Em Woodstock, o homem que fazia limpeza declara: “tenho um filho aqui e outro no Vietnã”.
“yes, I’m gonna try with a little help from my friends” (Joe Cocker/Lennon&MacCartney)

O festival de Woodstock completou 55 anos há poucos dias. Originalmente realizado na fazenda de Max Yasgur e adjacências (Bethel, NY) entre os dias 15 e 18 de agosto de 1969, tornou-se um marco para diversas gerações. Foi o ápice, e o início do fim do movimento flower-power. Consagrou músicos, alguns ainda na ativa como Santana, The Who, Joan Baez e até Arlo Guthrie e outros, que hoje vivem na memória musical e tocam no rádio e nos streamings da vida como Janis Joplin e Jimi Hendrix. Para comemorar, nos reunimos para rever o filme realizado pelo diretor Michael Wadleigh, que tinha como assistentes de direção e edição os jovens Martin Scorsese e Thelma Schoonmaker. Interessante assinalar é que na comemoração, a maioria dos que assistiam, na faixa entre 25 e 35 anos, jamais tinham visto o filme ou escutado os discos (álbum triplo e depois mais um duplo. Tempos do vinil). Tinham ouvido falar e até mesmo frequentado outros festivais recentes tais como Coachela, Glastonbury ou aquele que reuniu no deserto da Califórnia Bob Dylan, Neil Young, Rolling Stones, The Who, Roger Waters e Paul McCartney. Sem falar em Águas Claras e Morrostock locais.
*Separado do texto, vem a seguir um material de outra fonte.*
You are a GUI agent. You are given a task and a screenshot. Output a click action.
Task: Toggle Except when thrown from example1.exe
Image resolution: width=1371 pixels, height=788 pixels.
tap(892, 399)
Os jovens ficaram impressionados com a quantidade de gente (no mínimo 400 mil pessoas) e com a calma que imperou naqueles dias, onde houve mais nascimentos do que mortes (duas e nenhuma delas por violência). Isto que Charles Manson ainda não tinha sido preso pelo assassinato brutal de Sharon Tate e seus amigos. Os Panteras Negras também compareceram, assim como budistas, famílias hippies com suas crianças, freiras e até o exército ajudando com transporte e alimentos. Não esqueçamos que os protestos contra a guerra do Vietnã cresciam intensamente e muita gente se exilava ou ia para a prisão, por se recusar ao recrutamento. Joan Baez fala disso em sua apresentação; pois seu marido estava sendo transferido de penitenciária naquele momento.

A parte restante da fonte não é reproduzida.